Re: [cgroup/for-6.20 PATCH v2 3/4] cgroup/cpuset: Don't fail cpuset.cpus change in v2

Posted by Chen Ridong 1 month ago


On 2026/1/2 3:15, Waiman Long wrote:
> Commit fe8cd2736e75 ("cgroup/cpuset: Delay setting of CS_CPU_EXCLUSIVE
> until valid partition") introduced a new check to disallow the setting
> of a new cpuset.cpus.exclusive value that is a superset of a sibling's
> cpuset.cpus value so that there will at least be one CPU left in the
> sibling in case the cpuset becomes a valid partition root. This new
> check does have the side effect of failing a cpuset.cpus change that
> make it a subset of a sibling's cpuset.cpus.exclusive value.
> 
> With v2, users are supposed to be allowed to set whatever value they
> want in cpuset.cpus without failure. To maintain this rule, the check
> is now restricted to only when cpuset.cpus.exclusive is being changed
> not when cpuset.cpus is changed.
> 

Hi, Longman,

You've emphasized that modifying cpuset.cpus should never fail.

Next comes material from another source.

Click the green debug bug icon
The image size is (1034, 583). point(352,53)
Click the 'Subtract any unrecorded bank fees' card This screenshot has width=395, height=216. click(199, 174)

While I haven't found this
explicitly documented. Should we add it?

More importantly, does this mean the "never fail" rule has higher priority than the exclusive CPU
constraints? This seems to be the underlying assumption in this patch.

On the implementation side, the patch looks good to me.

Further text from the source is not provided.